In this example, I would like to cover the usage of AssumeRoleWithWebIdentity and WI Federation between AWS and GCP to avoid having hardcoded credentials shared amongst each resources.
Prerequisites
You need to have following tools installed before proceed:
- gcloud CLI
- AWS CLI
- Python3. Ensure to also enable pip, pipenv, and virtualenv
- Terraform
In my case, all of those tools were installed and managed by asdf except terraform which is managed by tfenv .
Materials
All sample codes and scripts are stored in this repository - https://github.com/franzramadhan/franzramadhan-dot-dev-materials/tree/master/02-gcp-to-aws-short-lived-credential .
Check and adjust accordingly based on your need. If you think my example aligns with what you need, you can simply check the README and set the mandatory files and variables.
Authenticate to AWS from GCP using AssumeRoleWithWebIdentity
“AssumeRoleWithWebIdentity returns a set of temporary security credentials for users who have been authenticated in a mobile or web application with a web identity provider. Example providers include the OAuth 2.0 providers Login with Amazon and Facebook, or any OpenID Connect-compatible identity provider such as Google or Amazon Cognito federated identities.”
In order to enable AssumeRoleWithWebIdentity, we need to obtain service account credentials on Google Cloud and exchange it to the AWS role credentials.
Action Items
Create a service account in GCP
Get and note the service account unique id
Create IAM role in AWS
In the assume_role_policy, set to allow federated access from google account as well as service account unique id only. Something like this:
{ "Version": "2012-10-17", "Statement": [ { "Effect": "Allow", "Principal": { "Federated": "accounts.google.com" }, "Action": "sts:AssumeRoleWithWebIdentity", "Condition": { "StringEquals": { "accounts.google.com:aud": "<service-account-unique-id>>" } } } ] }Once it’s completed. You can get the credential by sourcing from our script as the external process.

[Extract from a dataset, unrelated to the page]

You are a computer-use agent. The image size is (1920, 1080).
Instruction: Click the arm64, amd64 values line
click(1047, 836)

See source credentials with an external process .
AssumeRoleWithWebIdentity Material Resources
You can get a quick overview of the steps above by looking into these resources:
- Terraform Code for Provisioning the GCP service-acccount
- Terraform Code for Provisioning the AWS IAM Role
- AssumeRoleWithWebIdentity Technical Implementation
- Script to Assume AWS IAM Role from GCP SA
Workload Identity Federation from AWS to GCP
Using workload identity federation, workloads that run on AWS and Azure can exchange their environment-specific credentials for short-lived Google Cloud Security Token Service tokens.
For the complete picture and setup, you can look from this official GCP Documentation for Configure workload identity federation with AWS or Azure .

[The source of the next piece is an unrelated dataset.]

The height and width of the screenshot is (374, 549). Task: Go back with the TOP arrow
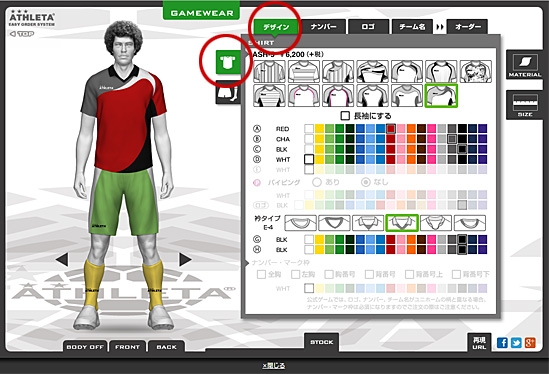(x=22, y=34)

To simplify the steps, in order to allow the AWS IAM role to attain service account credential via workload identity we need to do following sequences:
- Create workload identity pool
- Create workload identity pool provider for AWS and set the allowed source AWS account ID
- In workload identity pool provider, do following:
- Create attribute mapping between AWS STS assumed-role credential and google subjects
- Create attribute condition to only allow specific role making the authentication attempt
- Grant access of this workload identity pool to the service account. Select which attribute that will be used as identifier.
- Once it all sets and you have the IAM role credential, you can use the script provided in the materials to generate a service account access token that will be used as google-cloud auth credential
Workload Identity Federation from AWS to GCP Material Resources
You can get a quick overview of the steps above by looking into these resources:
- Terraform Code for Provisioning the GCP service-acccount
- Terraform Code for Provisioning Workload Identity pool and provider
- WorkloadIdentityFederation Implementation
- Script to Impersonate GCP SA from AWS IAM Role
Resources
You can also check the code in this repository. Feel free to change it as you like.